- **Pagina**:
= = = = = = =

Si potrebbe pensare, però, che chi è rimasto sia almeno unito. E invece così non è. Non pochi sono stati gli stellati che si sono detti contrari alla scelta di affidarsi a Rousseau, minacciando di abbandonare. E’ stato il caso, oltre che di Di Battista, anche del deputato Giuseppe D’Ambrosio che ha affidato il suo sfogo ad un post su Facebook, in cui ha accettato con rammarico il fatto che il Movimento abbia subito un cambio di rotta dopo il 2018 , trasformandosi in peggio. Dopo il voto, molti esponenti hanno chiesto addirittura di rivotare, non digerendo l’idea di sedersi a governare con i ministri di Forza Italia in una composizione del nuovo esecutivo, tra l’altro, totalmente sbilanciata. Non c’è infatti il super-ministero che avrebbe dovuto prevedere la fusione tra il Ministero dello Sviluppo economico e il Ministero dell’Ambiente e farlo notare è stata la senatrice Barbara Lezzi, che ha richiesto appunto una nuova consultazione su Rousseau.

= = = = = = =

- **Da fare**:
1. Elenca tutte le persone chiamate per nome nel testo sui contrasti interni al Movimento.
2. Scrivi il seguito del testo sui contrasti interni al Movimento, partendo dopo la sua ultima frase.

Righe di dati di puntamento:
= = = = = = =

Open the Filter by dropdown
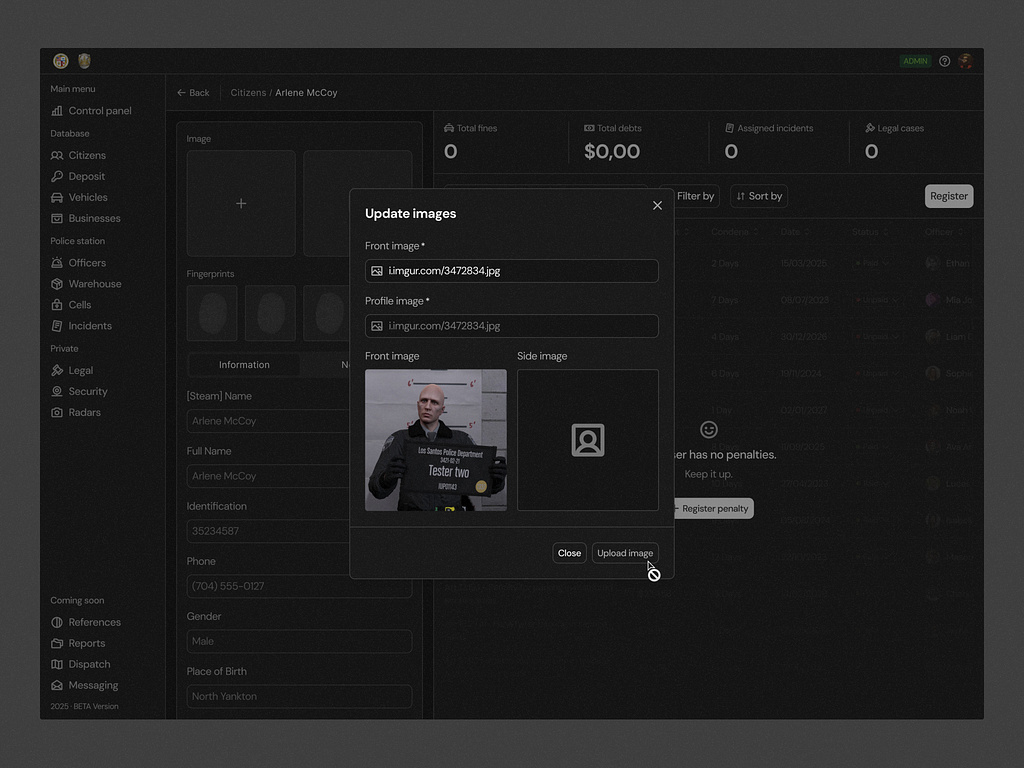coord(695,196)
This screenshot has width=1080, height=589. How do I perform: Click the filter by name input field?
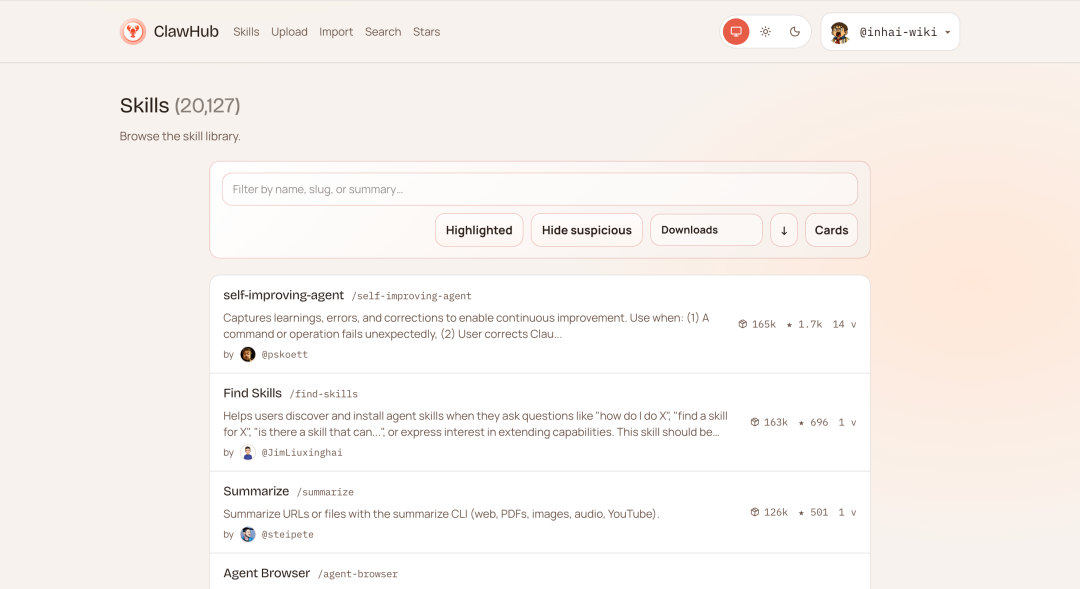(x=540, y=189)
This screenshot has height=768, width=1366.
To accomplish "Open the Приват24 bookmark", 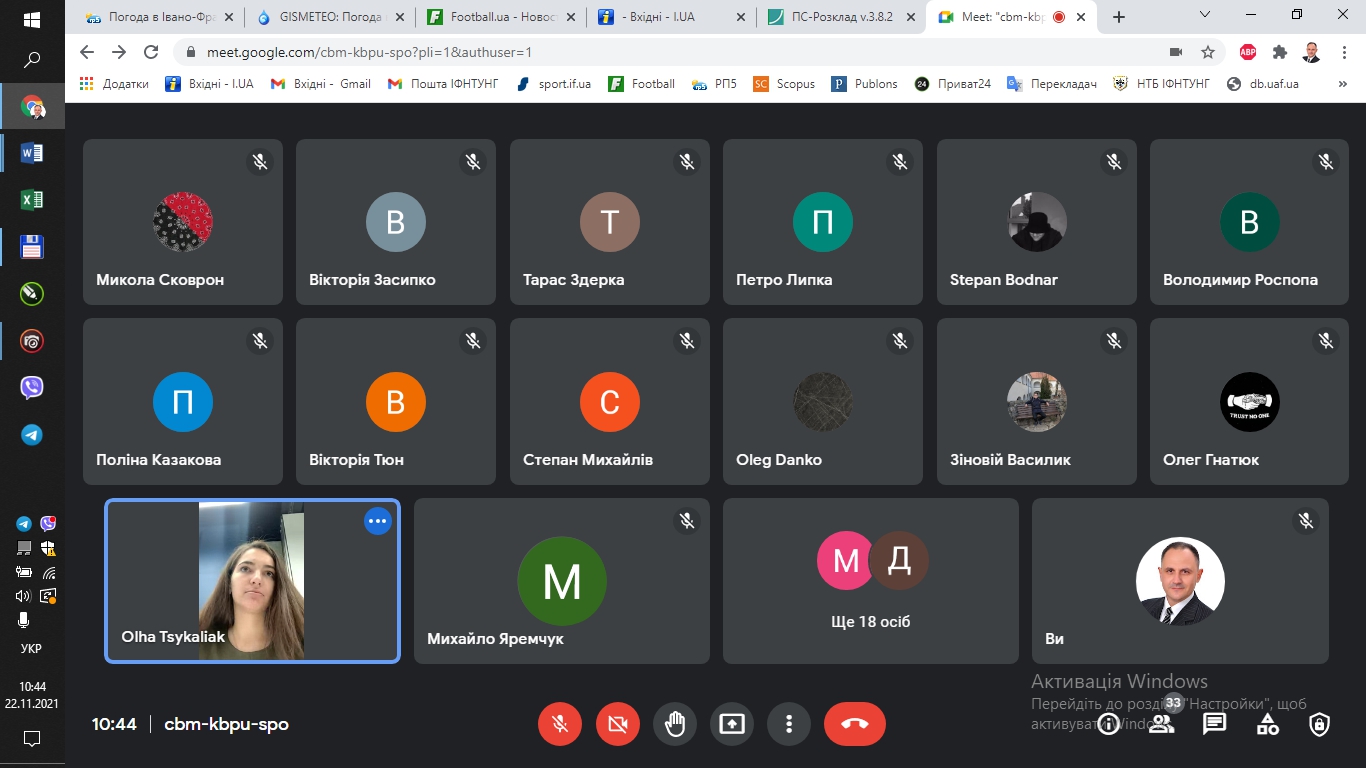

= = = = = = =

- **Risposte per compito**:
1. Di Battista, Giuseppe D'Ambrosio, Barbara Lezzi

2.
Almeno 50 deputati e un terzo dei senatori, secondo il Corriere della Sera, sarebbero quelli che stanno pensando di lasciare il Movimento tanto più dopo che Beppe Grillo avrebbe bocciato l’idea di una nuova consultazione online. Vito Crimi, invece, cerca di ricomporre le fratture e di non aumentare le problematiche già in corso e già esistenti. Ma ormai la rottura definitiva del Movimento sembra essere una prospettiva a cui manca davvero poco per diventare realtà, dal momento che i punti di rottura sembrano essere ben più forti di quelli di unione e che, soprattutto, dell’unità e della coesione fino ad adesso non sembra esserci traccia.